Evrensel hukukun "nemo judex" kuralı apaçık ortadayken, bir anayasa profesörü nasıl olur da "tarafsızlık, hukuksal bir terim değildir" diyebilir?
Profesörün bu kuraldan habersiz olduğunu düşünemeyiz. O halde vatandaşlar olarak sistemli bir karartma ile karşı karşıyayız. Şovcu profesör, halkı yanlış bilgilendiriyor.
Nedenini daha önce anlatmıştım: "Yüzde 100 taraflı kararlar verebilmek için, yüzde 100 bağımsız olmak istiyorlar."
Söylem ve eylemlerinin nihai amacı, bu formüldeki durumu gerçekleştirmek içindir.
Ancak demagog profesör yalnız değil. YARSAV Başkanı da aynı türden söylevler çekiyor.
Geçen gün ekranda, "Yargıda tarafsızlık diye bir kavram yoktur. Tarafsızlık içsel bir durumdur, tarafsızlık yargıcın içsel yaklaşımıdır. Oysa bağımsızlık yargının dış etkilere karşı duvarlarla örülmesi anlamına gelir..." demiş (aynen aktaran Taha Akyol, Milliyet, 2 Nisan).
Taha Akyol bu külliyen yanlış iddia karşısında Avrupa İnsan Hakları Sözleşmesi'nden örnekler veriyor; 6'ncı, 10'uncu ve 21'inci maddelerin nasıl yargı tarafsızlığının altını çizdiğini gösteriyor.
***
Ben de size geçen yıl Ankara'da yapılan önemli bir toplantıdan söz edeyim.

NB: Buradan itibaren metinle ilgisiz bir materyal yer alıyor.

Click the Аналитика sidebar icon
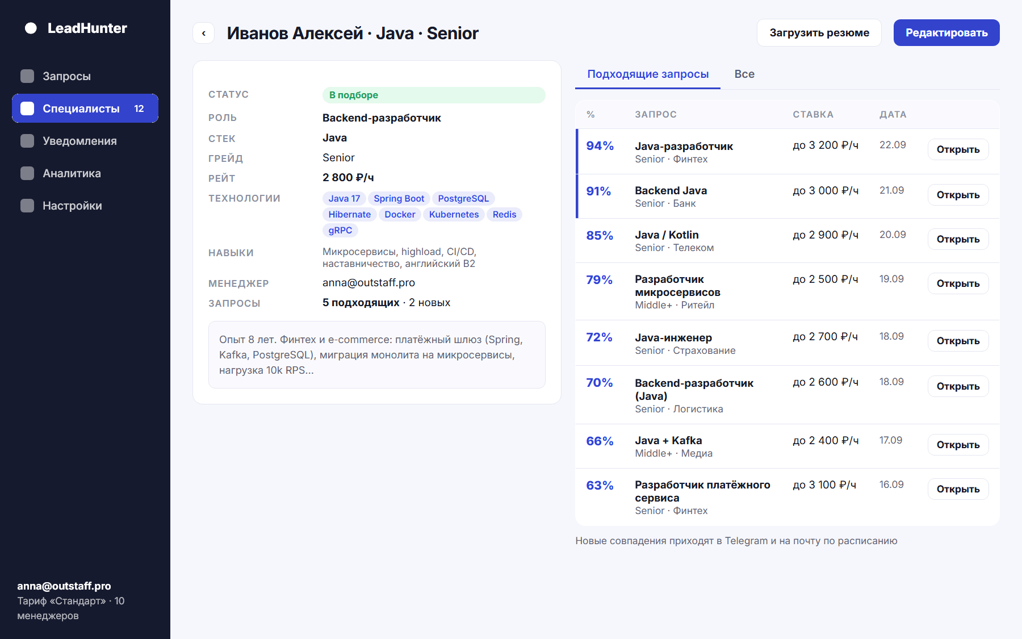This screenshot has height=639, width=1022. (27, 173)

8-10 Haziran 2009'da Kızılcahamam Hakimevi'nde şu kurumların temsilcileri bir araya geldi:
Adalet Bakanlığı, Anayasa Mahkemesi, Yargıtay, Askeri Yargıtay, Askeri Yüksek İdare Mahkemesi, Milli Savunma Bakanlığı, Türkiye Barolar Birliği, Türkiye Noterler Birliği ve YÖK.

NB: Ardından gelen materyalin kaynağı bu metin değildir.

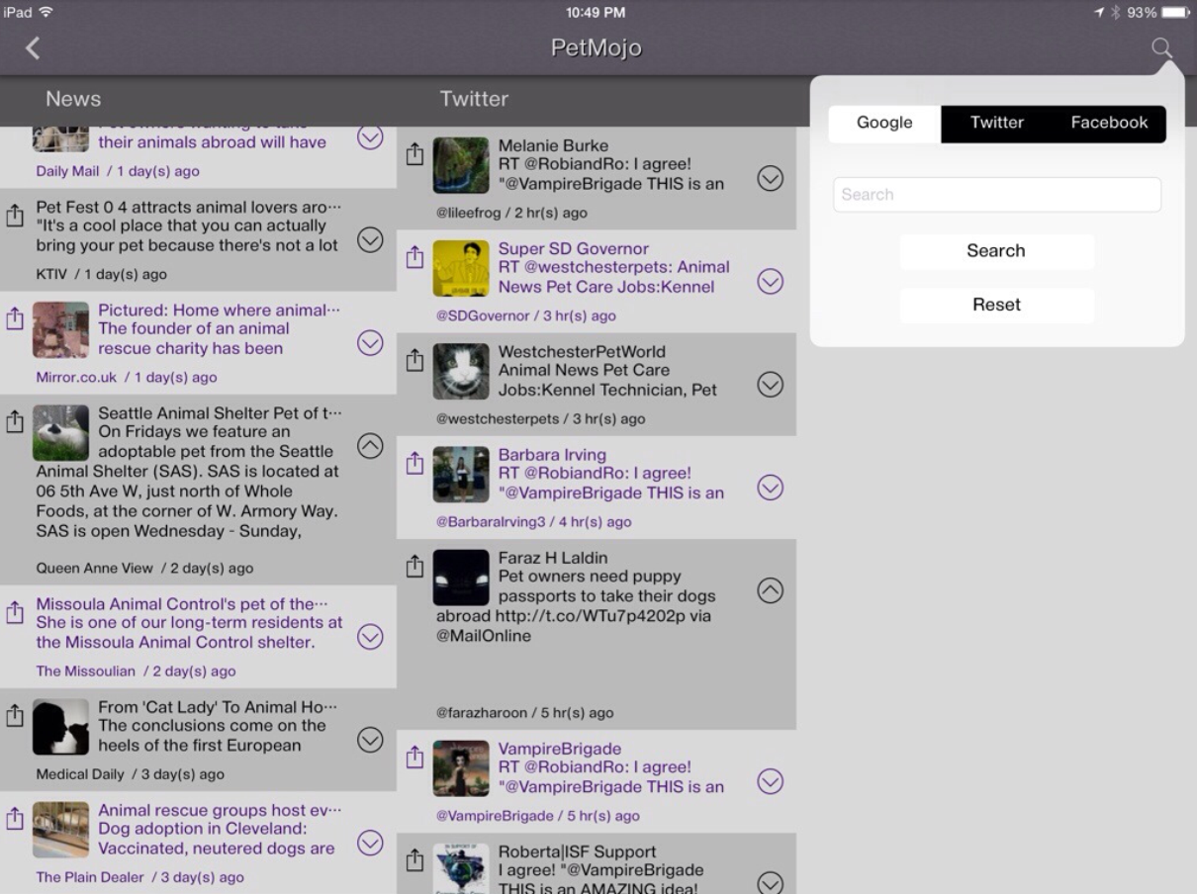Switch search source to Twitter
This screenshot has width=1197, height=894.
point(996,124)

Toplantının amacı, 'Yargı Reformu Stratejisi'ni belirlemekti.
Reform stratejisinin ilk ilkesi yargı bağımsızlığıyla ilgiliydi.

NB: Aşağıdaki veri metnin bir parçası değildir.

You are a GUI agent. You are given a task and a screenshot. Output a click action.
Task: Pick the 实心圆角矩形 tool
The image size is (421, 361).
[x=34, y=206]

Hemen ikinci ilkenin konusu ise yargının tarafsızlığıydı.
Toplantıya katılan kurumları yukarıda saydım: Hukukla, kanunla, adaletle ilgili tam dokuz kurumun temsilcileri "yargının tarafsızlığı nasıl geliştirilir" diye kafa patlatıyor, ilkeler belirleyip, planlar hazırlıyor.
Ama YARSAV Başkanı hâlâ "Yargının tarafsızlığı hukuksal bir kavram değildir" diyebiliyor. (Futbol sektöründe çalışıyor olsa, "Hakemin tarafsızlığı bir spor kavramı değildir" diyecek. Peki, nereye ait; yargıya mı?)
***
Bu fikrin varacağı noktayı en başta söyledim: 1) Önce yüzde 100 bağımsız kalmak... 2) O sayede yüzde 100 taraflı kararlar vermek... 3) Kararların taraflılığı eleştirilip, dengeli bir yapıya geçilmek istendiğinde ise "tarafsızlık hukuksal bir kavram değildir" diyerek, reforma karşı çıkmak.
Gündemdeki Anayasa önerisinin esprisi işte tam bu çarpık durumu düzeltmeyi hedefliyor.
Tabii yargıdaki 6 Okçu kastın zihniyetini, bugünden yarına değiştirmek mümkün değil. Bir kere Mahmut Esat Bozkurtçu olmuş onlar...
Ancak şu yapılabilir: Farklı zihniyetteki üyelerin atanmasıyla yapı çok sesli hale getirilebilir.
Avrupa öyle yapıyor!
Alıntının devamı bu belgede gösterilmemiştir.